MAGHREB
11/09/2013 09h:43 CET | Actualisé 11/09/2013 11h:12 CET

Tunisie: C'est aux présidents des universités de statuer sur le port du niqab au sein de leurs établissements

Des femmes portant le niqab,Istanbul, Turquie, 2003
Flickr/OsamaSaeedDotOrg
Des femmes portant le niqab,Istanbul, Turquie, 2003

La question du port du niqab au sein des établissements universitaires est remise sur le tapis à la veille de la rentrée. Lors d’une conférence de presse tenue mardi 10 septembre, le ministre de l’Enseignement Supérieur, Moncef Ben Salem a expliqué qu’il n’y aura pas d' “interdiction par la loi” du port du voile intégral, dans la mesure où “l'interdiction n'est pas un objectif de la révolution de la dignité". Le ministre a décidé, “en concertation avec les présidents des universités” de laisser cette question à l’appréciation des conseils de chaque université.

"Cette question demeure du ressort des présidents des universités et doit être traitée au cas par cas au niveau de chaque faculté", rapporte la TAP.

M. Ben Salem a toutefois précisé la nécessité d'un contrôle d'identité des étudiants à l'entrée des établissements universitaires, des salles de classe et des salles d'examen.

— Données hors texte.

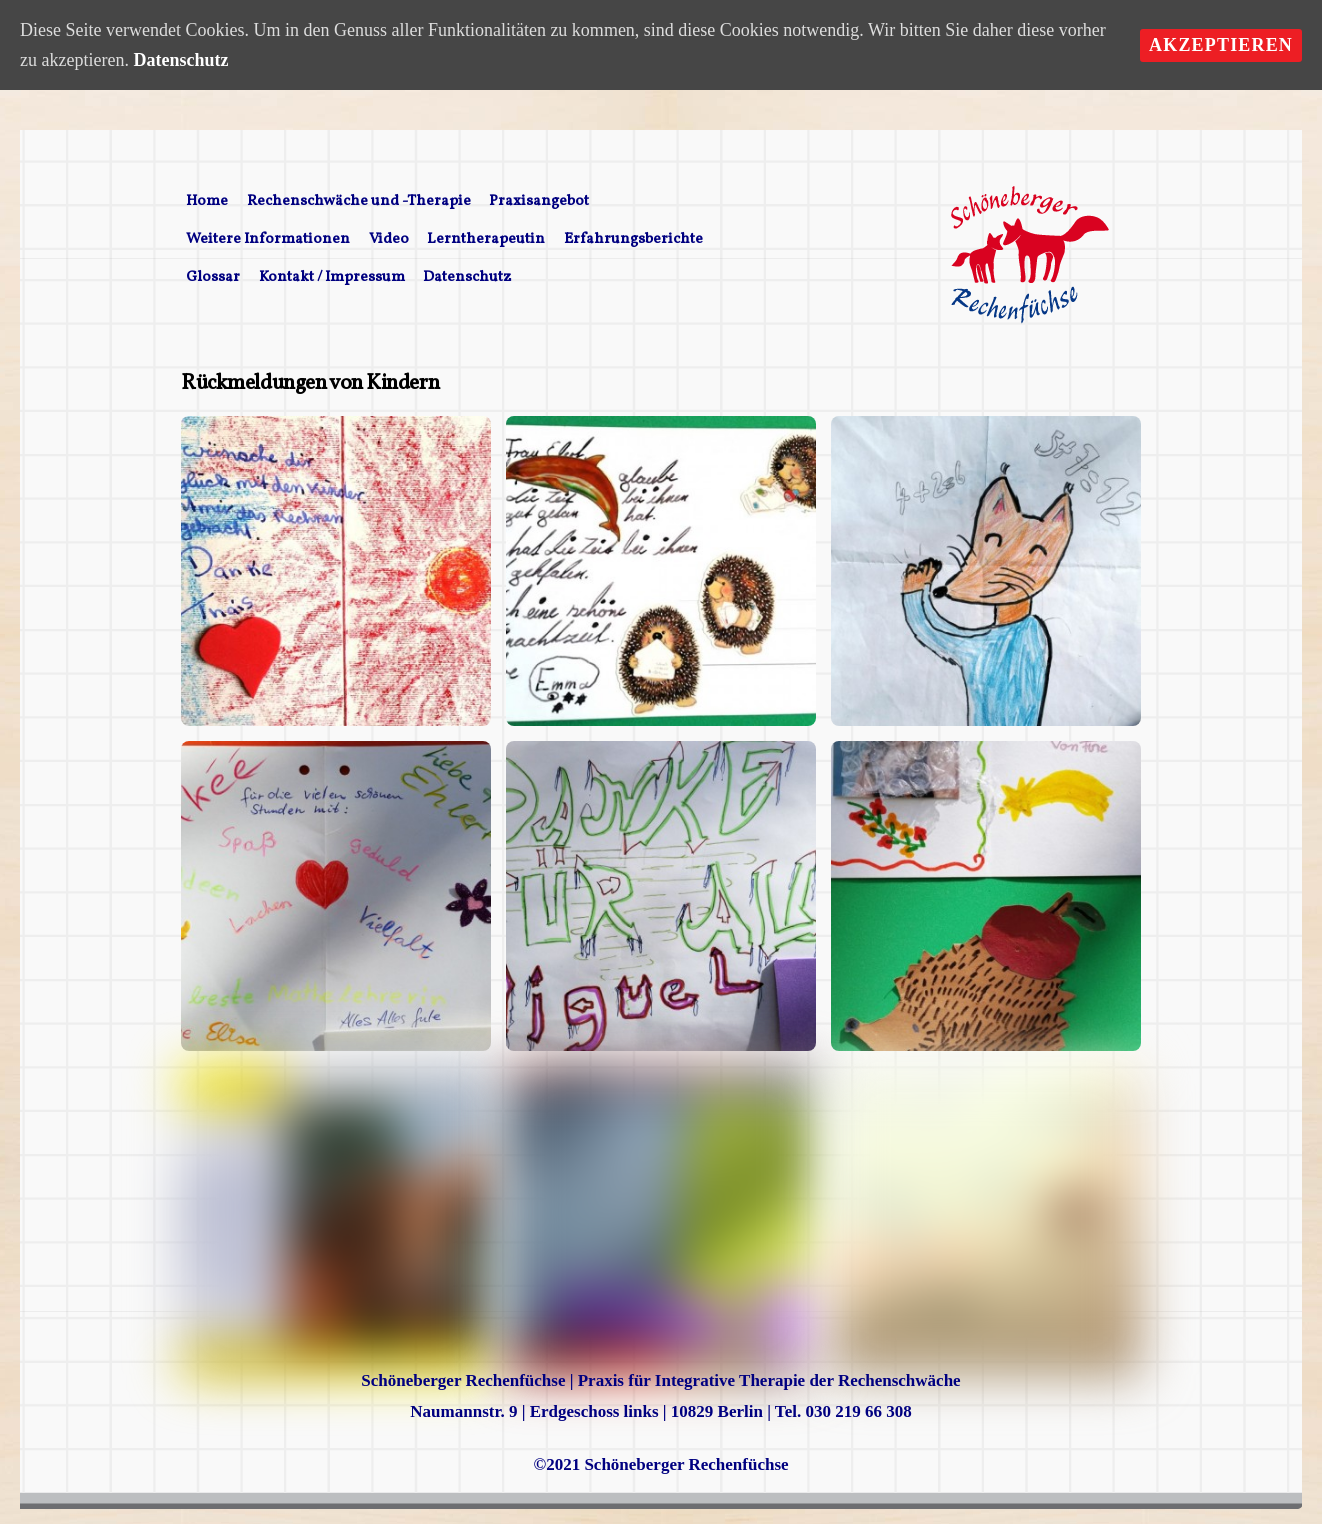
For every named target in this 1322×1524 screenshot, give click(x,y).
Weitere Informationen (268, 239)
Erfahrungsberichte (633, 239)
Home (207, 201)
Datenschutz (467, 277)
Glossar (213, 277)
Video (389, 239)
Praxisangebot (539, 201)
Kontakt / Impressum (332, 277)
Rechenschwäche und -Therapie (359, 201)
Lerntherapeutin (486, 239)
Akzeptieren (1221, 45)
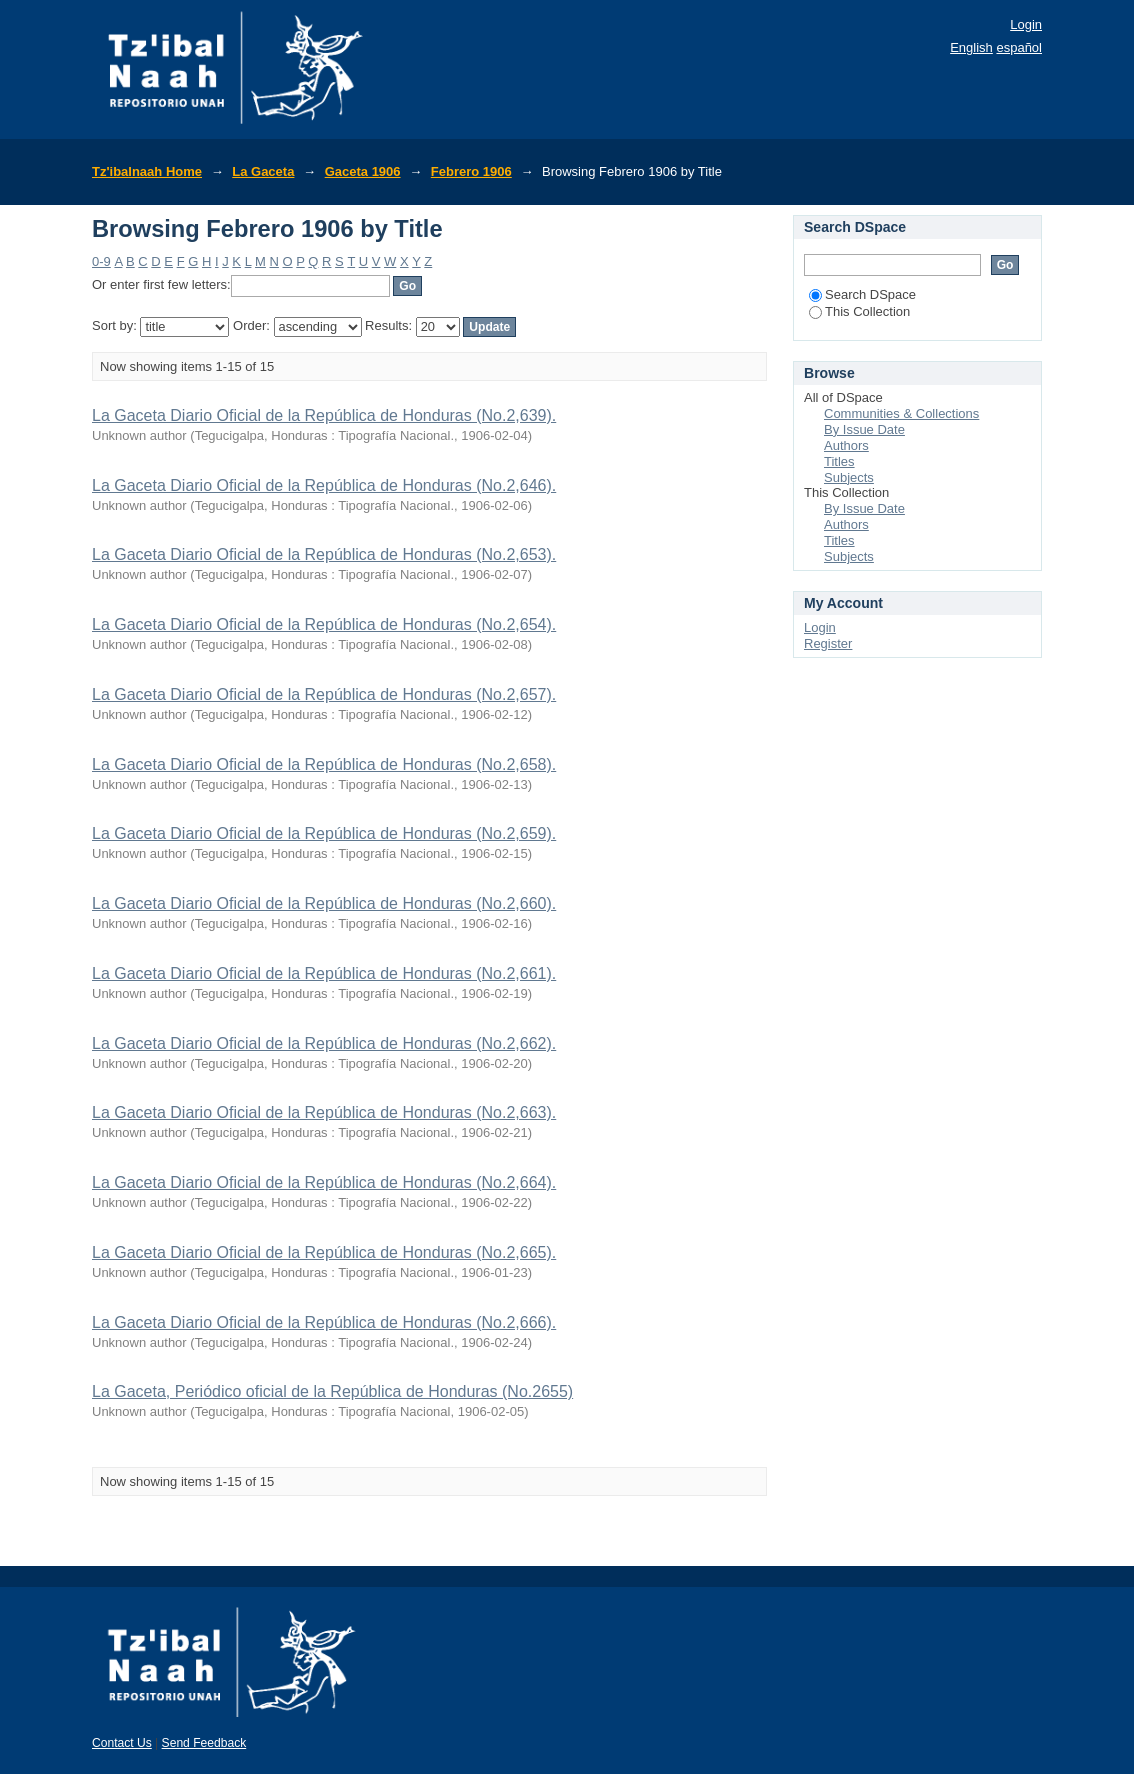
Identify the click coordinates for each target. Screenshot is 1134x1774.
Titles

Jouissant de son autonomie, chaque université décidera donc d’interdire ou d’autoriser le port du niqab, en fonction de la décision qui sera prise par son conseil.

A qui revient la décision, concrètement?

Selon l’article 11 du décret n° 2011-683 du 9 juin 2011, modifiant et complétant le décret n°2008-2716 du 4 août 2008, portant sur l'organisation des universités et des établissements d'enseignement supérieur et de recherche et les règles de leur fonctionnement, le conseil de l'université est composé:

  • du président de l'université: président du conseil,
  • d'un ou des deux vice-présidents de l'université,
  • des chefs des établissements relevant de l'université,
  • des représentants élus du personnel d'enseignement et de recherche dont le nombre ne dépasse pas dix (cinq représentants des professeurs, des maîtres de conférences et du personnel d'enseignement et de recherche assimilés et cinq représentants des maîtres assistants),
  • de trois représentants des organismes économiques, sociaux et culturels,
  • d'un représentant du personnel technique et administratif et un représentant des ouvriers,
  • d'un étudiant en licence, un étudiant en mastère et un étudiant en doctorat, élus par l'ensemble des représentants des étudiants aux conseils scientifiques des établissements d'enseignement supérieur et de recherche relevant de l'université.

La circulaire 108

Sous l’ancien régime de Ben Ali, il n’existait pas de loi interdisant expressément “le port du niqab” dans les universités mais une circulaire ministérielle (circulaire 108), datant de 1981, et interdisant “Al Libas Al-Taîfi” (habit confessionnel) dans les établissements de l’enseignement primaire et secondaire. Cela visait le port du voile.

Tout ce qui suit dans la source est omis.